Sui confini degli errori formali anche l’Agenzia va in confusione

C’è davvero qualcosa che non torna nella circolare 11/E/2019 delle Entrate sulla sanatoria delle irregolarità formali.

Si è già riportato (si veda «Il Sole 24 Ore» di ieri) che non si può affermare che violazioni come quelle relative allo spesometro e alla comunicazione della liquidazione periodica Iva siano da considerarsi «formali» solamente quando l’imposta è stata assolta regolarmente. Che cosa vuol dire? Se, ad esempio, un contribuente in sede di liquidazione periodica non versa l’imposta dovuta, risulta sanzionato in base all’articolo 13 del decreto legislativo 471/1997, con una penalità (ordinariamente 30%) relativa certamente ad una violazione di tipo sostanziale.

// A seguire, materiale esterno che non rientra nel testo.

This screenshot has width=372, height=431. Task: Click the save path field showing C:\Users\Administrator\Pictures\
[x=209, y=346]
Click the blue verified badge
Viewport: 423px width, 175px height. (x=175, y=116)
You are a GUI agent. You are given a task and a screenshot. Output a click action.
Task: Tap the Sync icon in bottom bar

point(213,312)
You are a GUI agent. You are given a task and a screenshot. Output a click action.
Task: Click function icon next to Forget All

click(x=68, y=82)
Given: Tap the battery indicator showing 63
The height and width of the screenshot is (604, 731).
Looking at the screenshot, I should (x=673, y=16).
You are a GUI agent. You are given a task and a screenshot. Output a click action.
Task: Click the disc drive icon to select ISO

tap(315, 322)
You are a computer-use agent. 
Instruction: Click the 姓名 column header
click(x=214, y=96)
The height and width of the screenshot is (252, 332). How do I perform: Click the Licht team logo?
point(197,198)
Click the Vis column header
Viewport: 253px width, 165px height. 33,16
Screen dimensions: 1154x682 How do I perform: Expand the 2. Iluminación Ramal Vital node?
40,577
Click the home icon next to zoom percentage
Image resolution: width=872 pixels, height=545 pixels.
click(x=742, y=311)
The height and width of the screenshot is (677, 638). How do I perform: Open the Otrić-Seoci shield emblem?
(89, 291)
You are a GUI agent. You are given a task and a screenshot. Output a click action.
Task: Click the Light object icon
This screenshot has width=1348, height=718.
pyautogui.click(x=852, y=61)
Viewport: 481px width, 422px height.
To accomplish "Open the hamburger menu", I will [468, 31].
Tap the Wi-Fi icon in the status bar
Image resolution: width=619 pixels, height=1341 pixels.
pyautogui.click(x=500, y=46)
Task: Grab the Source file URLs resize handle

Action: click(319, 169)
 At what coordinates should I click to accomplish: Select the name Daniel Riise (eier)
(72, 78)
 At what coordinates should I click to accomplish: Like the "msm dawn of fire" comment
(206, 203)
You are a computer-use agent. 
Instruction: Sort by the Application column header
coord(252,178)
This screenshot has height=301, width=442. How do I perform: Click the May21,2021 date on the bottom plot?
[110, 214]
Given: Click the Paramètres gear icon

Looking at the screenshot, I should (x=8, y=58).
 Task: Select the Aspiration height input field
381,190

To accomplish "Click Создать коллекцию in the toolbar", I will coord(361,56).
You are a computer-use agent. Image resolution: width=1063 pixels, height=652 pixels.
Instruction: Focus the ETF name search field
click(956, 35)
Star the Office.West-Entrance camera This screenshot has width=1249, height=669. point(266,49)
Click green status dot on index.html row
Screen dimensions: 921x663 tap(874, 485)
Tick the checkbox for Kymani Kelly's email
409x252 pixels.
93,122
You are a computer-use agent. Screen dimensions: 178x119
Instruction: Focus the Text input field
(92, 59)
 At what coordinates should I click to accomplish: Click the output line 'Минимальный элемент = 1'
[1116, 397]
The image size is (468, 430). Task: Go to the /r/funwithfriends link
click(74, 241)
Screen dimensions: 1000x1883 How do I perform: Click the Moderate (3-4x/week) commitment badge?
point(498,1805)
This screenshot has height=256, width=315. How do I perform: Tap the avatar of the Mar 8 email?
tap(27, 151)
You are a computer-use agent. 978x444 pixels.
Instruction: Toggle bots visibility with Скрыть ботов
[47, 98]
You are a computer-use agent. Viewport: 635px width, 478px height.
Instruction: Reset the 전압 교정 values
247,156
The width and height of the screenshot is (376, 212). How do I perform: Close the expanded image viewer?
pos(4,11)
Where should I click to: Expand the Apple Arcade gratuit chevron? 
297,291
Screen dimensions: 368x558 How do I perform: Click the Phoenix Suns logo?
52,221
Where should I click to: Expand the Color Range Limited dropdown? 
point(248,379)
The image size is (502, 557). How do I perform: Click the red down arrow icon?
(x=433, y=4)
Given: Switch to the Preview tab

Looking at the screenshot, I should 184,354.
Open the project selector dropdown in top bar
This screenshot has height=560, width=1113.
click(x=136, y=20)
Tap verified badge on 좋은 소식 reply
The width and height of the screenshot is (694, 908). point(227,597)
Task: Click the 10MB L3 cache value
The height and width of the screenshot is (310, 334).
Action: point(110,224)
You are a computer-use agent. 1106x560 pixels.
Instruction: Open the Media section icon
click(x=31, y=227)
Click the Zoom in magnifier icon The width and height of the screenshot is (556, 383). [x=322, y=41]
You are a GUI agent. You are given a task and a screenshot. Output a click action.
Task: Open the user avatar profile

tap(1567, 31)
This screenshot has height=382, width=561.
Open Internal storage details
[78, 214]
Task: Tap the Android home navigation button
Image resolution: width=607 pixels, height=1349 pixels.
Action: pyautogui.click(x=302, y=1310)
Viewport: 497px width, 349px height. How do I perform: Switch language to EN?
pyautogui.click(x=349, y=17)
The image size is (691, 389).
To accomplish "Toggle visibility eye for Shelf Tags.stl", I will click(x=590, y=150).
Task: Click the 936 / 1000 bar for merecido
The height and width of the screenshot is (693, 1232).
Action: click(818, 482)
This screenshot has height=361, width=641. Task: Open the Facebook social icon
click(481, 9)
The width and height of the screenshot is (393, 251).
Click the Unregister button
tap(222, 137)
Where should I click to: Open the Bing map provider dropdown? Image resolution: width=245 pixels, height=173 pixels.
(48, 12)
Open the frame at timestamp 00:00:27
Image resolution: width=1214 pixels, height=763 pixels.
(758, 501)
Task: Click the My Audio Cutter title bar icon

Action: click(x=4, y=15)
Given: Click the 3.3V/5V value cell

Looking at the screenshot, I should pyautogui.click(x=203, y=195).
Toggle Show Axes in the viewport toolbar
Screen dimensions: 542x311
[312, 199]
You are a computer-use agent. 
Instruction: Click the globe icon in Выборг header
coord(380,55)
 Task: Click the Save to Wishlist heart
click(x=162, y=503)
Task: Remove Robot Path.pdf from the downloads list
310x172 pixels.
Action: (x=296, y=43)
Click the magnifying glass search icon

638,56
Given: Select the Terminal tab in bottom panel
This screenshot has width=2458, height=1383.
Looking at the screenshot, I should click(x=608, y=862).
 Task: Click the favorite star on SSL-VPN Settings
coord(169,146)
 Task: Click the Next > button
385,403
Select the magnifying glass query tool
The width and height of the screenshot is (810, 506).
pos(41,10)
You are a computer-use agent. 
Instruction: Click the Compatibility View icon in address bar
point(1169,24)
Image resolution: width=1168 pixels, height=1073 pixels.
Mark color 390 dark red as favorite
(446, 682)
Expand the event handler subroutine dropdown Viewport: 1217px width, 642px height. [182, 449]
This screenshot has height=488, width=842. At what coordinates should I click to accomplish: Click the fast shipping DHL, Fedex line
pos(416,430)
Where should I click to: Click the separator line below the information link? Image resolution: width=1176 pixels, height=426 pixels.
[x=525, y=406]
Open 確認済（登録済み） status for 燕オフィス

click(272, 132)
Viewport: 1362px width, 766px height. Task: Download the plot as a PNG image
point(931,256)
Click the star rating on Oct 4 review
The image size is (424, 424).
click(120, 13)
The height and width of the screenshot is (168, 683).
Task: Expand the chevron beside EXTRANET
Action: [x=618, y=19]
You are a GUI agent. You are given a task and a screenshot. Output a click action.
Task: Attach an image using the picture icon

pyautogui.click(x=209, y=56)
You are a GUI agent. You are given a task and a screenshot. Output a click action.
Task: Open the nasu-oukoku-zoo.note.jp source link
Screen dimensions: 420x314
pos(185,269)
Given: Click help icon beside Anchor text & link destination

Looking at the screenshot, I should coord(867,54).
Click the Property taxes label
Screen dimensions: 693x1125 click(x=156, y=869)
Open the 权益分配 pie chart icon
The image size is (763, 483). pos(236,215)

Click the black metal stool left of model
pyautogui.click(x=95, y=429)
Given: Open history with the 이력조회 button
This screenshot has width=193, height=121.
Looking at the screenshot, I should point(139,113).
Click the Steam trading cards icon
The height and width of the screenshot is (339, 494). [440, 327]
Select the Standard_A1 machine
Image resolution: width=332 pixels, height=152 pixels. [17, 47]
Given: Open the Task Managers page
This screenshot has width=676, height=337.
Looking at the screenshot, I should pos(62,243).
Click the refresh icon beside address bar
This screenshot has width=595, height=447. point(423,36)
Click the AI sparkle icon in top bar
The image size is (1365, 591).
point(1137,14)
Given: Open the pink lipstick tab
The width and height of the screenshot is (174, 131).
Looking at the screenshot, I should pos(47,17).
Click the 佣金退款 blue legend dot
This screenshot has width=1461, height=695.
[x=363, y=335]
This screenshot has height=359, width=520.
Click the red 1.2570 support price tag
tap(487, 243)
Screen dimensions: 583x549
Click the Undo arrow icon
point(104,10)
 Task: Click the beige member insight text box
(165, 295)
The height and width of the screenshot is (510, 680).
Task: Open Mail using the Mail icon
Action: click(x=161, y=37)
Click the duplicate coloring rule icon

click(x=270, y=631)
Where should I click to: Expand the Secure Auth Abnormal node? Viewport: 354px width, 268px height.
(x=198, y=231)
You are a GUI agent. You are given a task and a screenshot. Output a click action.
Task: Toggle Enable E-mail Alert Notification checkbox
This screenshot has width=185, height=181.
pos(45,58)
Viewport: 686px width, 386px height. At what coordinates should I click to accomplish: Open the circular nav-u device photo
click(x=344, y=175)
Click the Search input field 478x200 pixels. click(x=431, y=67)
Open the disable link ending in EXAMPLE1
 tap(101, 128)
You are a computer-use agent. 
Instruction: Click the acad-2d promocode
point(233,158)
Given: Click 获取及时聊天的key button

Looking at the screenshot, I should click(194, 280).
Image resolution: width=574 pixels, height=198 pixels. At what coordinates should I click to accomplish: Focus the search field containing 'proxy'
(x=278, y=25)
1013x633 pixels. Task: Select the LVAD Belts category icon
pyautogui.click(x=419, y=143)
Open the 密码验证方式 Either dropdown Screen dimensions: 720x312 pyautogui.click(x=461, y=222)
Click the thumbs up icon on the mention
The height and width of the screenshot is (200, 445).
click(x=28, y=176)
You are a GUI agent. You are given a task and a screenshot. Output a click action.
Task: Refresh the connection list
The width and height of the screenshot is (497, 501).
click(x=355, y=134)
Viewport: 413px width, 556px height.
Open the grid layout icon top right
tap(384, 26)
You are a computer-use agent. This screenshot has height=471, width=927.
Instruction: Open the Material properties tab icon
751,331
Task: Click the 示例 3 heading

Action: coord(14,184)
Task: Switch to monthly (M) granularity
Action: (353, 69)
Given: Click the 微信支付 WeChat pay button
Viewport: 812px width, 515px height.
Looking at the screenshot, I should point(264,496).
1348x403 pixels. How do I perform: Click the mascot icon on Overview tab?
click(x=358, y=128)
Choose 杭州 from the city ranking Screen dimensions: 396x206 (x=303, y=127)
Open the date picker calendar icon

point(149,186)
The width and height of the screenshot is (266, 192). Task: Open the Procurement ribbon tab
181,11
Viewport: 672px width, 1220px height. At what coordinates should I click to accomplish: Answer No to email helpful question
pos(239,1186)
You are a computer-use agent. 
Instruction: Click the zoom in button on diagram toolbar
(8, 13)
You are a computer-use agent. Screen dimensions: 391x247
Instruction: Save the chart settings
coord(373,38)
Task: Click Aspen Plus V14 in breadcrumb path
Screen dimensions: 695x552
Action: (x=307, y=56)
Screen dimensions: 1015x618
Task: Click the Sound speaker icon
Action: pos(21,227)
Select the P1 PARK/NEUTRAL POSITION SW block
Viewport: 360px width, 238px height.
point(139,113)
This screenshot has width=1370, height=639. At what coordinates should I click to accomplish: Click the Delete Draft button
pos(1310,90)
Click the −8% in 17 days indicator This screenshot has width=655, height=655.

Ma il fatto che la comunicazione di sintesi della liquidazione sia stata presentata regolarmente o meno non ha proprio alcun nesso con il fatto che l’imposta non sia stata versata.

Lo stesso principio vale se il contribuente non ha emesso una fattura e magari non ha riportato correttamente nella comunicazione di sintesi della liquidazione periodica tutti i dati richiesti (certamente non quelli della fattura non emessa).